Dominguez orders stepped-up drive vs illicit tobacco trade

  • Post category:News

Finance Secretary Carlos Dominguez III has directed the Bureaus of Internal Revenue (BIR) and of Customs (BOC) to intensify their joint campaign against the illicit cigarette trade following the recent approval by the Congress of a new law imposing substantial excise tax increases on tobacco products.

Dominguez issued the order after the BIR reported during a recent Department of Finance (DOF)Executive Committee (Execom) meeting on the operations of the Bureau’s Strike Team, which continued to uncover the presence of counterfeit cigarette brands and bogus tax stamps in recent raids conducted in Tacloban City and the provinces of Nueva Ecija and Tarlac.

“The proliferation (of illicit cigarettes and fake tax stamps), that’s going to bloom some more next year,” Dominguez said. “Bantayan nyo yan (Keep a tight watch over that),” he told BIR and BOC officials during the Execom meeting.

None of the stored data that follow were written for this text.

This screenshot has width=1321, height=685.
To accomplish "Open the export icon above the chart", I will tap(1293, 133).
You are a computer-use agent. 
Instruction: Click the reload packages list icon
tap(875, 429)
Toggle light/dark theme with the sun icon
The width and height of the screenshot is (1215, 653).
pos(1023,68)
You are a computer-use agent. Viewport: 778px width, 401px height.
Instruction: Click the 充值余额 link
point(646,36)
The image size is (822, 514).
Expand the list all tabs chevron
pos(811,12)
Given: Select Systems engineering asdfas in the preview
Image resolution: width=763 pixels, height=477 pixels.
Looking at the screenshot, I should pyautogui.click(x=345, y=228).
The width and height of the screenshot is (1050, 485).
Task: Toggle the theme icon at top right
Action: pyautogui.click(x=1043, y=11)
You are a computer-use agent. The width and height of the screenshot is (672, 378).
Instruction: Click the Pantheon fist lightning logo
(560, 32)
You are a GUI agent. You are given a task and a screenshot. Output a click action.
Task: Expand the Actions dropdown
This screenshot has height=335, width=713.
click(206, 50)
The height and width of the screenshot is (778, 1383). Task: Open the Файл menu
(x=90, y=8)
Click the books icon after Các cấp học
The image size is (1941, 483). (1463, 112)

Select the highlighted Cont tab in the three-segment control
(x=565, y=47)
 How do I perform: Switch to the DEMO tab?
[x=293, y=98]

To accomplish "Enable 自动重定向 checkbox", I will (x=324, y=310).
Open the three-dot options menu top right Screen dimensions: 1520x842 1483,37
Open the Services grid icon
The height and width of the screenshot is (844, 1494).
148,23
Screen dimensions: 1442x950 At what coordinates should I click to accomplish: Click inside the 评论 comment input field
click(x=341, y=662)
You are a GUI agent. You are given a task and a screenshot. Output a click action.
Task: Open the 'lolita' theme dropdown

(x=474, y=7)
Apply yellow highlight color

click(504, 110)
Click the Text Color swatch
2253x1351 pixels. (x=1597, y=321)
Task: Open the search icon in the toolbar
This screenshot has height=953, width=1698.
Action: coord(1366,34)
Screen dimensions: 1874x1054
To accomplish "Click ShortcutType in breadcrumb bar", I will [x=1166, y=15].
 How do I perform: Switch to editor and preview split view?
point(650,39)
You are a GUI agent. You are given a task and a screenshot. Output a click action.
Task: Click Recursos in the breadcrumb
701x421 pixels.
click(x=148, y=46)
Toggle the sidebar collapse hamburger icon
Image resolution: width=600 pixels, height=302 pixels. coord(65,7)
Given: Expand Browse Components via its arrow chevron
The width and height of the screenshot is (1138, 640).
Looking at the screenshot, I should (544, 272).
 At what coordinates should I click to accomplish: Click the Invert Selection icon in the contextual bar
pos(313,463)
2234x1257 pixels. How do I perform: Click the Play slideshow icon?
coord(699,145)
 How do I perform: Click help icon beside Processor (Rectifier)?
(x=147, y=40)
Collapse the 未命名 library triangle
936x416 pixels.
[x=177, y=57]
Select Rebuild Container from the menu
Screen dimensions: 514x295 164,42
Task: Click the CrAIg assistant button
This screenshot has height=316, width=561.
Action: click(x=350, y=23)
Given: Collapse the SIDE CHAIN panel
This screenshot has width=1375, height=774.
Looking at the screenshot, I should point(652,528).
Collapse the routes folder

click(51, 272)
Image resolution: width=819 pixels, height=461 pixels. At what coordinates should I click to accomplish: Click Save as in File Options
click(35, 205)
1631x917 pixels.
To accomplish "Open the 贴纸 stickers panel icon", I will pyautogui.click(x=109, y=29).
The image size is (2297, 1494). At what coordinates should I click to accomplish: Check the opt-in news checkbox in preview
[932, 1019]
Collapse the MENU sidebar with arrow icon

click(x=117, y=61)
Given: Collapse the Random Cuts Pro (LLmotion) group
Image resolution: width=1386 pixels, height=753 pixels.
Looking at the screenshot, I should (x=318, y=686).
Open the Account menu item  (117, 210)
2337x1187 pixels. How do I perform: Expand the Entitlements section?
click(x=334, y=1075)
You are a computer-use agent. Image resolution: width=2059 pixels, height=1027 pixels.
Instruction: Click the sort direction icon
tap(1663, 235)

Dominguez also told Customs Commissioner Rey Leonardo Guerrero to step up the BOC’s drive against cigarette smuggling, which is expected to increase once the new law imposing higher “sin” taxes on tobacco products is implemented starting next year.

The tobacco “sin” tax reform bill, which is now up for President Duterte’s signature, provides for a unitary P45 excise tax increase per pack on tobacco products starting in 2020, followed by a series of P5-adjustments until the rate reaches P60 in 2023, and a 5 percent annual increase thereafter.

The unitary excise tax rate on tobacco products was earlier increased under the Tax Reform for Acceleration and Inclusion (TRAIN) Law from P30 per pack of cigarettes to P32.50 beginning January 1, 2018 and to P35.00 beginning July 1, 2018.

Starting 2020, heated tobacco and vapor products will also be taxed by P10 to P50, depending on the liquid volume under the tobacco tax reform bill.

During the recent Pre-State of the Nation Address (Pre-SONA) forum of the Economic Development and Infrastructure Cabinet Clusters at the Philippine International Convention Center (PICC) in Pasay City, Dominguez pointed out that the DOF made history in 2017 by collecting from a cigarette manufacturer (Mighty Corp.) more than P30 billion for non-payment of excise taxes and for use of counterfeit tax stamps—the biggest sum on record raised by the government from a tax settlement with a single corporate taxpayer.

“Incidentally, we are the only administration that actually cleaned up the cigarette industry and raised tobacco excise taxes twice. This has never happened in any past administration,” Dominguez also said at the Pre-SONA forum.

Dominguez said increasing taxes on tobacco products is only one aspect of “sin” tax reform, as higher taxes on alcohol products still have to be tackled and approved by the incoming 18th Congress.

The DOF has proposed a tax of at least P40 per liter on alcoholic drinks.

Higher excise taxes on “sin” products will provide the government with the means to curb vices and undesirable behavior, while at the same time generate the hefty revenues needed to fully fund the Universal Health Care (UHC) program, which will require as high as P1.44 trillion combined from 2020 to 2024.

Dominguez said that from 2020 to 2024, all current sources of government funding can cover UHC at around P200 billion annually, while the cost of the program will start at P257 billion in 2020 and grow at an average of around P11 billion to P12 billion per year, amounting to a five-year total of around P1.44 trillion by 2024.

Without substantially adjusting the current “sin” tax rates, Dominguez said the cumulative funding gap by 2024 will reach P426 billion.

For 2020, the government can cover the cost of the UHC program from its current funding sources from the national budget, the Philippine Amusement and Gaming Corp. (PAGCOR) and the Philippine Charity Sweepstakes Office (PCSO) in the amount of P195 billion.

Without “sin” tax reform, UHC will be left with a funding shortfall of around P62 billion.

Finance Undersecretary Karl Kendrick Chua has said Philippine Health Insurance Corp. (PhilHealth) coverage will expand to cover 120 drugs and there will be no limit on primary care treatment conditions once the UHC law is fully implemented.

Barangay health care facilities will also be expanded and will be better equipped to render primary health care, Chua said.

The Department of Health (DOH) has also proposed that medicine purchases will be limited to a fixed fee—the cost of the transaction alone, instead of patients shelling out 90 percent of the expenses, Chua added.